Replacing junk food with healthy food is a positive step you can take toward reducing the effects high stress hormones can have on your health. Here’s what you should know about what stress hormones do, how they impact your health and how you can keep them in check through healthy dietary choices.
How stress hormones work
As you can imagine, stress hormone levels rise when you feel stressed. Your body experiences a spike in stress hormones like adrenaline and cortisol as part of its natural fight or flight response. Since the days of the earliest humans, stress hormones were released in response to danger. They influenced bodily processes to make sure our ancient ancestors were alert and physically prepared to fight or flee from life-threatening challenges.
These days, we’re not fighting predators in the wilderness. Instead, the things that most often trigger our stress hormones are work, school, family, bills, appointments—the list goes on. The stressful events are different, but our bodies’ reactions are the same. Stress hormones don’t differentiate between a territorial lion and an intimidating boss. Our bodies interpret all stress as dangerous, even though it’s usually not.
We need a certain level of stress hormones in our bodies each day to regulate our physiological processes. However, chronically high levels of stress hormones can not only impact your mood but also lead to health problems from head to toe.
What you eat matters
Thanks to the human race’s ancestral instincts, stress makes us hungry. When your body releases stress hormones, your appetite might increase. To your brain, hunger is a signal that you need to fuel your body to combat the danger you’re facing.
Stress-induced eating often leads people to choose snacks high in fat and sugar. Comfort food like ice cream and cheeseburgers might sound good in the moment. Unfortunately, those tasty cravings often lead to even higher stress hormone levels. Diet can both help and harm hormonal balance, so it’s important to focus less on what you want and more on what your body needs to minimize stress and stay healthy.
Foods that increase stress hormones
A lot of our go-to comfort foods can lead us down the wrong dietary path. Foods high in sugar and saturated fats are the worst for stress, but they’re also the hardest to resist. Next time you reach for a midday snack, stay away from these stress-inducing culprits.

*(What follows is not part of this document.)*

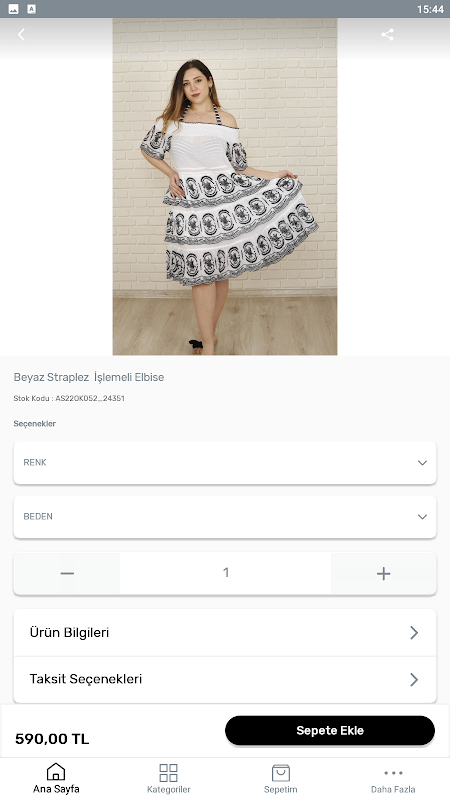Tap the back arrow icon
450x800 pixels.
tap(21, 34)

- Refined sugar: Sweet treats like soda, ice cream, cookies and donuts feature refined sugar as the main ingredient. Unfortunately, refined sugars have been linked to imbalanced cortisol levels. Because refined sugars are quickly metabolized by your body, they can cause rapidly fluctuating blood sugar levels. Cortisol plays a role in blood sugar regulation, and those sugar highs and crashes can interfere with your body’s ability to stabilize cortisol production.
- Caffeine: Many people need one (or more) cups of coffee to make it through the workday. Unfortunately, all that caffeine can wreak havoc on your stress hormone levels. Caffeine increases both adrenaline and cortisol production, which isn’t necessarily harmful in small amounts. However, excessive caffeine intake can keep those stress hormones elevated for too long and impact your health over time.

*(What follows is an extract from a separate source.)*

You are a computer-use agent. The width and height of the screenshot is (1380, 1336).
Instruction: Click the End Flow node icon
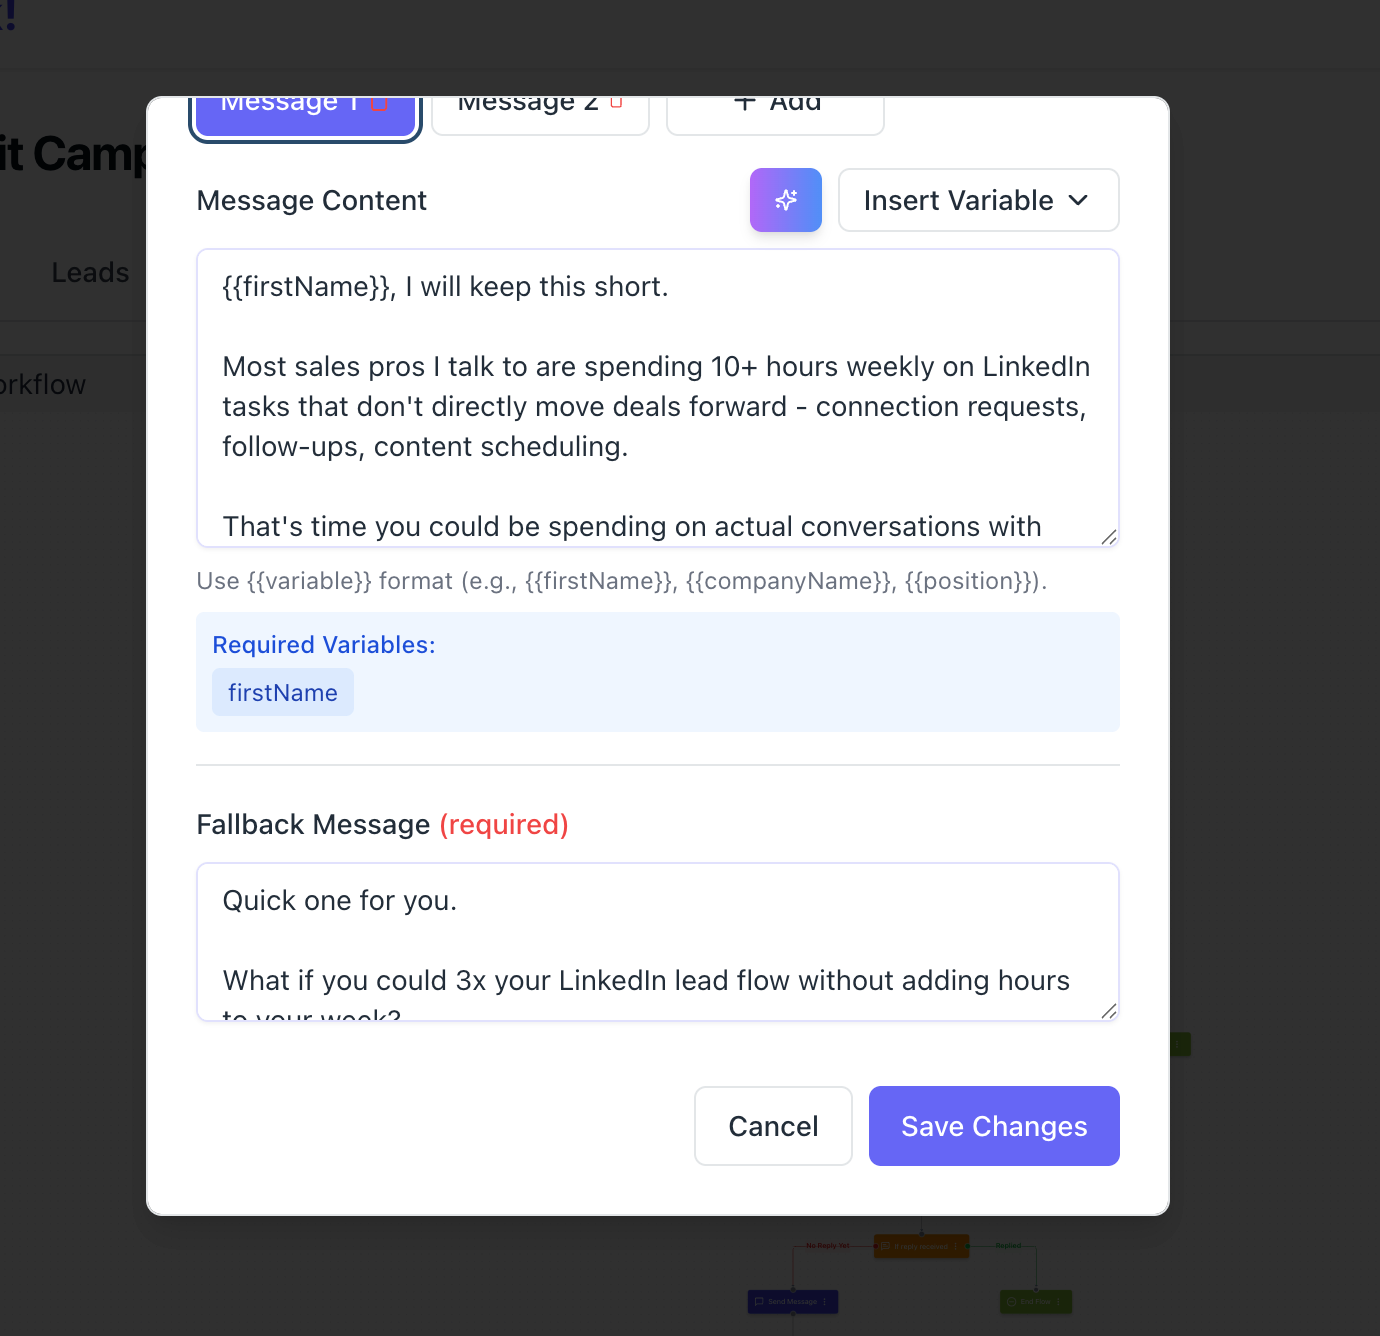(1011, 1302)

Foods that can stabilize stress
Instead of junk food, there are plenty of suitable replacements that not only taste good but will leave you feeling good, as well. Certain foods give your body the nutrients it craves while helping to lower your stress hormones, such as:
- Leafy greens: If your body is telling you to load up on calories, you might not think to grab a bowl of salad. Despite what your cravings have told you, leafy greens like spinach, kale and Swiss chard contain exactly what your stressed body is looking for, including vitamin C, magnesium and vitamin K. These nutrients help combat stress, leaving you feeling happier and more relaxed.
- Dark chocolate: You don’t have to say goodbye to dessert forever! Dark chocolate containing at least 60 percent cacao may lower feelings of stress thanks to its antioxidants. Just steer clear of milk and white chocolate, since these treats have more refined sugar and barely contain any cacao at all.
If stress has got you down, it’s time to take a good look at which foods are entering your body. However, as influential as your diet can be, it’s equally important to create a positive environment that’s free from extra stressors. There’s no magic food that will make your stress disappear. Your diet combined with a healthy lifestyle is key to a less stressed you!